Other solutions include increase in melting temperature by
different synthesis conditions (e.g., U.S. Pat. No. 4,248,990).
[0008] These solutions are limited in effectiveness by the inherent
melting temperature of polyethylene or add significant cost or
feasibility problems to the processor and/or end user of the
ionomer sheets and films used for protective applications.
[0009] Films made from polyamide, such as nylon-6, cannot be used
for decorative and protective film applications, unless its
toughness is improved, stiffness is reduced, and optical
transparency is enhanced. Adding known modifiers may improve
toughness and stiffness, but reduces the optical clarity thereby
turning nylon into an opaque film. Blending polyamides with
ionomers as disclosed in U.S. Pat. No. 3,317,631 may lead to blends
with good scratch resistance and other surface properties but with
very poor optical properties (i.e., opacity). Blends of this type
consist of microscopic particles of one polymer dispersed in a
continuous phase of the other polymer. Poorly dispersed and/or
large particles tend to scatter rather than transmit light making
the film made therefrom opaque.
[0010] New ionomers disclosed in U.S. Pat. No. 5,700,890 comprise
repeat units derived from dicarboxylic acids or derivatives thereof
and traditional monocarboxylic acids. These ionomers are highly
compatible with polyamides than conventional ionomers (see e.g.,
U.S. Pat.

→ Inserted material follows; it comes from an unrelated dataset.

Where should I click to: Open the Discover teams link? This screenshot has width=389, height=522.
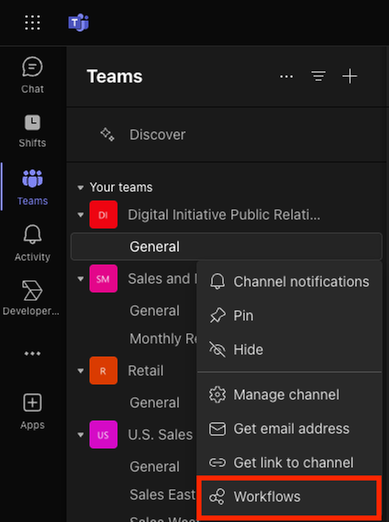pyautogui.click(x=157, y=135)
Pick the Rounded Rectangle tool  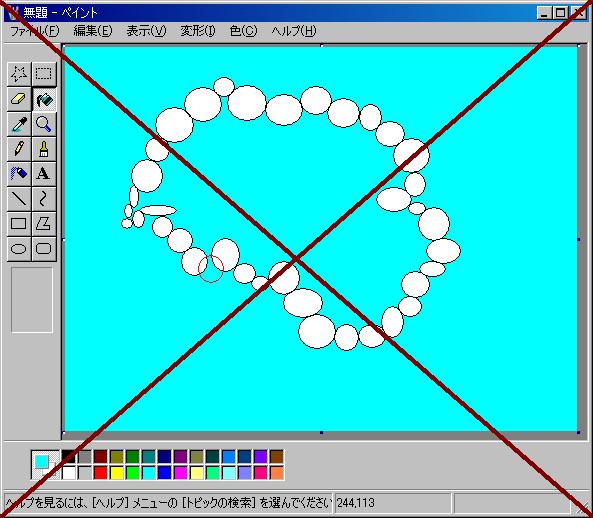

No. 5,859,137), and renders superior mechanical
properties for the modified polyamides. However, this patent does
not disclose a method in addressing the poor scuff resistance of
ionomers.
[0011] Therefore, there is a need to derive a new ionomer
composition that can provide the required scuff resistance, while
retaining toughness, and optical transparency, those merits
inherent with ionomers. One way to solve the problem is to improve
the dispersion of the two polymers within each other and narrow the
particle size distribution of the blend.
SUMMARY OF THE INVENTION
[0012] A composition comprises or is a blend that comprises, or is
produced from, about 60 to about 99% of an ionomer and about 1 to
about 40% of polyamide, by weight of the blend wherein the ionomer
comprises repeat units derived from ethylene and one or more
dicarboxylic acids; the carboxylic acids of a fraction thereof are
neutralized with a metal ion.
[0013] Also provided is an article comprising or produced from the
composition.
DETAILED DESCRIPTION OF THE INVENTION
[0014] A thermoplastic composition for producing a film or sheet or
molded articles of scuff- and scratch-resistant transparent
material such as protective transparent coating or layer on scuff
and scratch-exposed objects comprises or is a blend.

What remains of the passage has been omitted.